Câmara do Rio faz minuto de silêncio por mulheres mortas em ataque ao Cefet; irmã de uma das vítimas esteve no plenário

Homenagem foi proposta por Monica Benício, que criticou a violência contra mulheres e lembrou que o ataque foi cometido por ex-servidor do Cefet, que era CAC e tinha arma registrada

A Câmara do Rio prestou, quinta-feira (4), um minuto de silêncio em homenagem às duas funcionárias mortas no ataque ao Cefet Maracanã, na última sexta-feira (28). A diretora pedagógica Allane de Souza Pedrotti Matos, de 41 anos, e a psicóloga Layse Costa Pinheiro, 40, foram assassinadas a tiros por João Antônio Miranda Tello Ramos, ex-servidor da instituição, que tirou a própria vida em seguida. A irmã de Allane, Alline Pedrotti, acompanhou a sessão no plenário.

A homenagem foi proposta por Monica Benício (PSOL), que subiu à tribuna para criticar os casos de violência contra mulheres no estado. Ela citou dados do Observatório do Feminicídio — plataforma do governo estadual — que registrou mais de 42 mil ocorrências apenas neste ano. Durante o discurso, a vereadora também criticou a defesa da flexibilização do porte de armas.

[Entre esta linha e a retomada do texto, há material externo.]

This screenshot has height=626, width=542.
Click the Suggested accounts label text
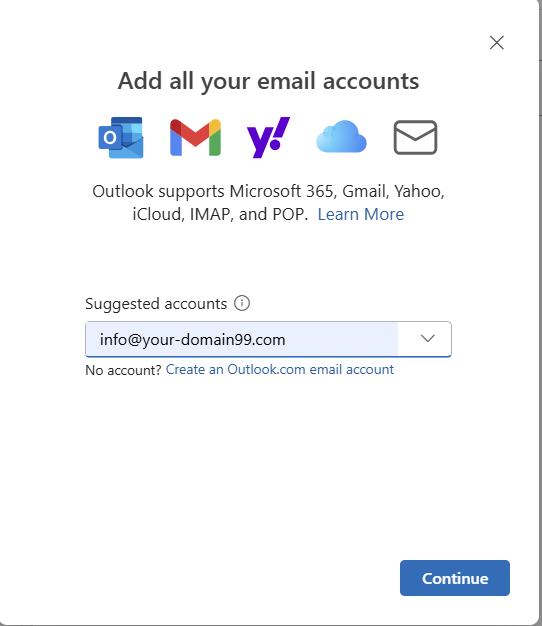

“O feminicídio não começa no dia da execução, mas na primeira infância, quando os meninos são ensinados a tratar mulheres como objetos. Nossas vidas importam”, afirmou a parlamentar, viúva de Marielle Franco.

Após o minuto de silêncio, Paulo Messina (PL), na presidência dos trabalhos, prestou solidariedade à irmã de Allane, em nome da Casa, citando o caso de feminicídio. “A vocês, toda a nossa solidariedade. Força à família”, declarou.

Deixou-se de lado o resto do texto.